Provincial cash for rural internet and cellphones 'an absolute game changer' for region: MPP

The province has pledged $315 million to improve access to internet and cellphone service in rural and remote areas, with $63.7 million for SWIFT (Southwestern Integrated Fibre Technology).

Announcement includes previously announced funding for SWIFT

Premier Doug Ford announced a $315 million plan to improve internet and cellphone service for the province's rural and remote communities in Lucan on Tuesday. (Kate Dubinski/CBC)

The province is pledging $315 million to improve access to internet and cellphone service in rural areas and that will be "an absolute game changer" for Waterloo region, one MPP says.

Premier Doug Ford made the funding announcement in Lucan on Tuesday morning. The funding, which will flow over the next five years, includes $150 million for a new broadband fund.

Part of the announcement included the previously announced $63.7 million for the Southwestern Integrated Fibre Technology (SWIFT) corporation, which is made up of member municipalities in the hopes of building better broadband internet infrastructure in rural parts of Ontario. 

Of that, $12.1 million will go toward a pilot project to bring better broadband internet to parts of Wellington County.

The province says it expects the investment will help improve connectivity for 220,000 homes and businesses.

"Access to fast and reliable internet and cellphone service will be an absolute game changer for many communities, small businesses and families in Waterloo region's rural townships," Kitchener-Conestoga MPP Mike Harris said in a release.

Will help students, businesses

Ahead of the provincial government's budget, which came out in April, Wellesley Mayor Joe Nowak said he wanted to see more support for affordable broadband in the region's townships.

He told CBC News at the time people in Wellesley regularly ask him when internet services will be improved, adding broadband has become "an essential service" but many rural areas still don't have reliable internet.

"We have students out here that live in the rural areas that have to go into the library or Tim Hortons or wherever they can find some connection. We have a lot of businesses out here," Nowak said. "It would be good for them to expand their operations."

Harris said in an interview that the announcement shows the government is listening to people.

"This is something that was brought to us pretty well immediately after winning the election and it is certainly something that's very important to a lot of people, not only in Waterloo region, but of course across the province," he said.

"It does mean that people in rural communities won't have to go seek out that free wifi at Tim Hortons or McDonald's anymore," Harris said in an interview.

"It also means that businesses won't have to put up with the slow speeds of internet or not having internet at all," he added. "Doing business in the modern day means you're sending emails, you're checking commodity prices online, especially for our farmers, it's really important to be able to do that."

NDP raises concerns

But NDP MPP Laura Mae Lindo, who represents Kitchener Centre, says she will be watching to see how the money is rolled out and "how it's actually going to play out on the ground."
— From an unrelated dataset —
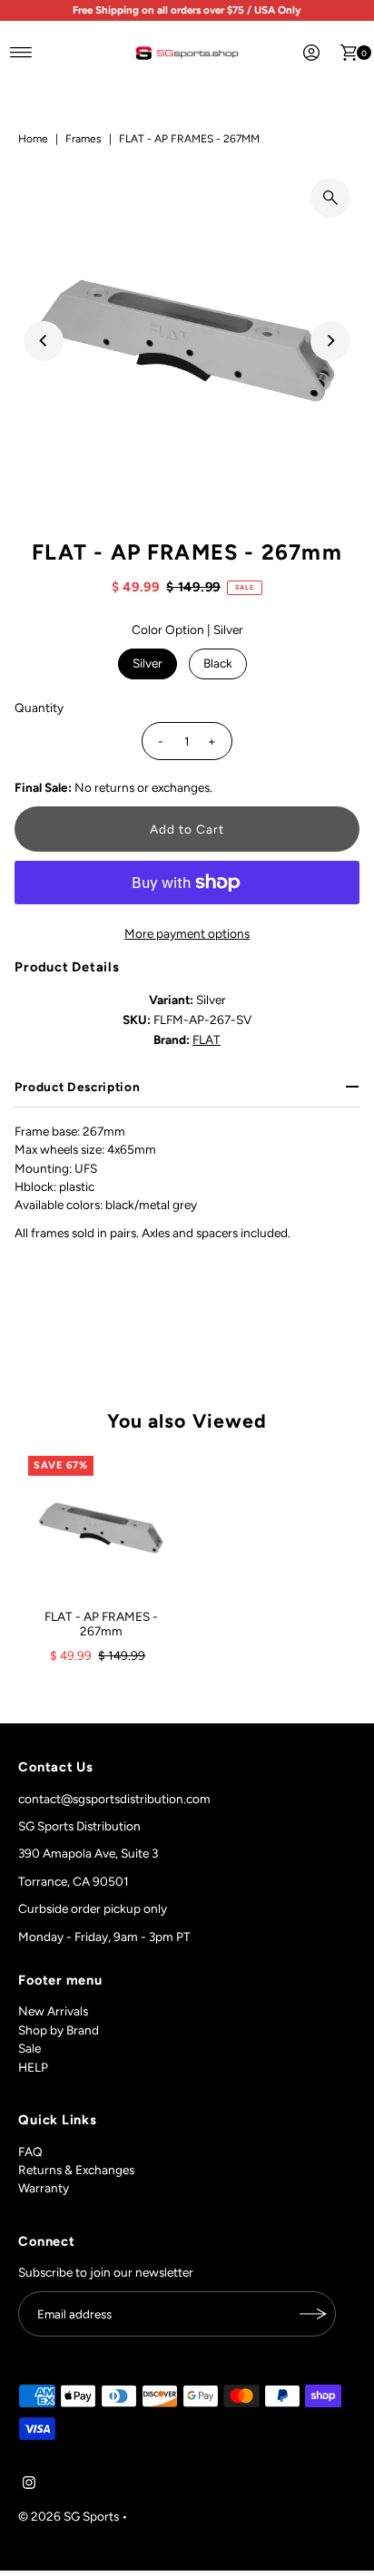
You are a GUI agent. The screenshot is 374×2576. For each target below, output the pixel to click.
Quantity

"I do think that there's a bit of a pattern. We reannounce ideas that we had before, we get really excited about it and then people are still behind," she said.

One of the big concerns the NDP has with this announcement, Lindo says, is the province's reliance on private companies to be part of the solution to bring broadband internet to rural and remote areas.

"We know that a lot of those private companies weren't investing in these areas simply because it wasn't profitable for them to do so," she said.